J'ai l'impression que la comédie musicale est un genre qui se marie plutôt bien avec les autres. Je l'ai déjà vu se mêler au drame (Dancer in the Dark) et au policier (8 Femmes), mais le film de genre, j'avoue que c'est inédit !
Le terme n'est pas forcément le plus approprié, mais c'est le premier qui me vient à l'esprit quand je vois Audrey II, cette plante à l'appétit insatiable. Elle est clairement l’élément-phare du film, tout comme elle est l'attraction principale du fleuriste dans l'histoire. Elle prend des traits de plus en plus humains à mesure qu'elle grandit, jusqu'à obtenir la capacité de parler. Audrey II devient alors un personnage à part entière, qui porte le film du fait de son rôle clé dans le récit mais aussi par le comique de situation qu'elle apporte. En effet, la voir supplier le héros de bien vouloir lui apporter à manger, c'est assez cocasse. La marionnette est remarquablement animée, surtout au niveau des lèvres, mais cela n'a rien d'étonnant quand on sait que Frank Oz avait travaillé auparavant sur Les Muppet et Dark Crystal.

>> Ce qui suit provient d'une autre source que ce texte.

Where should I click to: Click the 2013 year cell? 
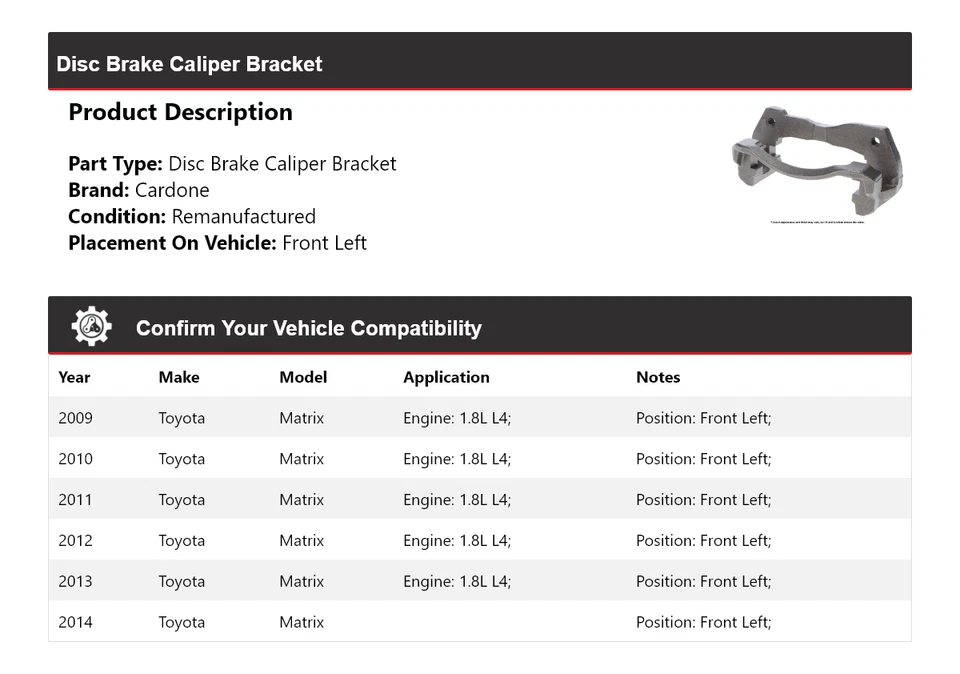coord(75,582)
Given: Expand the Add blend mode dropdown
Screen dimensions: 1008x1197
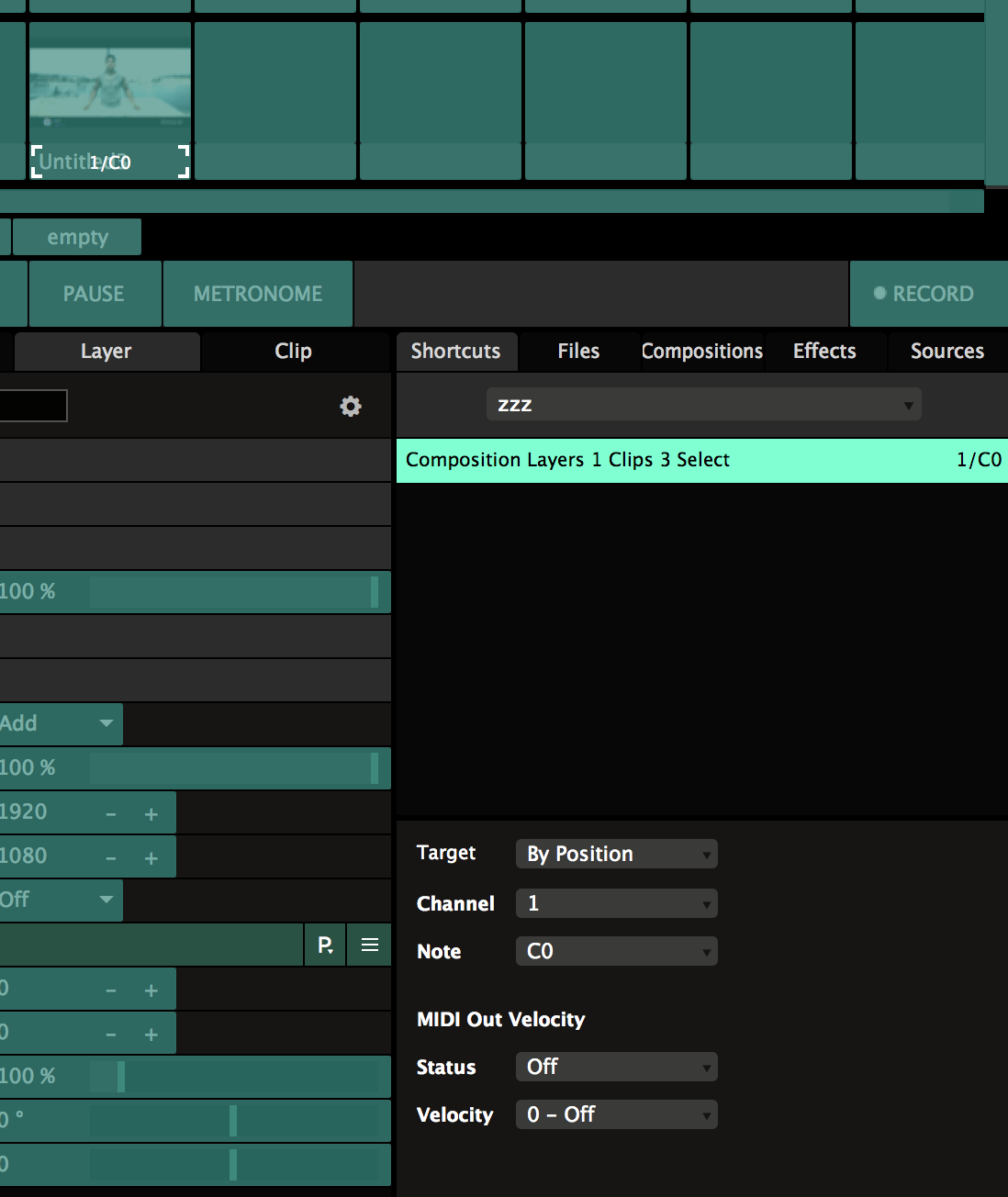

Bien sûr, avec un protagoniste aussi abracadabrant, il est clair que La Petite Boutique des horreurs ne se prend pas au sérieux. Le long-métrage reprend à la lettre certains codes de la comédie musicale et détourne les autres, mais dans les deux cas il y va toujours à fond. Ainsi, les personnages sont des clichés sur pattes (le loser aux réactions puériles, la potiche blonde, le rival à la fois cool et cinglé) mais leurs actions improbables et leur jeu volontairement mauvais rendent l'ensemble excentrique, mais étrangement fascinant à regarder. De la même manière, les décors ont un aspect artificiel et kitsch (comme souvent dans les comédies musicales), et pourtant le réalisateur maintient le côté décalé de l’œuvre en proposant des environnements tristes et ternes.
Du côté des chansons, il y a à boire et à manger. Elles se basent majoritairement sur des sujets banals et/ou peu adapté à la musique, ce qui est une bonne idée qui rejoint le ton déprimé (mais pas déprimant) du film. Elles sont correctes, mais malheureusement ne restent pas en tête. Cela est sans doute dû qu'elles s'enchaînent très vite. C'est quelque chose qui m'énerve particulièrement car cela étouffe complètement l'intrigue. L'ensemble un peu se rattrape sur les effets comiques, notamment les trois filles noires formant un chœur qui apparait de nulle part à chaque interlude musical. Quant au scénario, il se laisse suivre, mais se conclut de manière décevante. Je me suis renseigné, et apparemment cette fin était voulue par les producteurs. J'ai eu l'occasion de voir la version alternative, qui se révèle bien plus drôle. Je vous conseille donc de voir la Director's Cut.
La Petite Boutique des horreurs est une comédie musicale sympathique, mais elle souffre selon moi d'un trop grand nombre de chansons. Par ailleurs, la mise en scène est discrète et n'a manifestement pas envie de faire dans le grandiose, elle ne permet donc pas à l’œuvre de prendre son envol. Reste au film son univers original et son humour franchement réussi, en particulier lors de la petite apparition de Bill Murray, qui vaut le coup d’œil.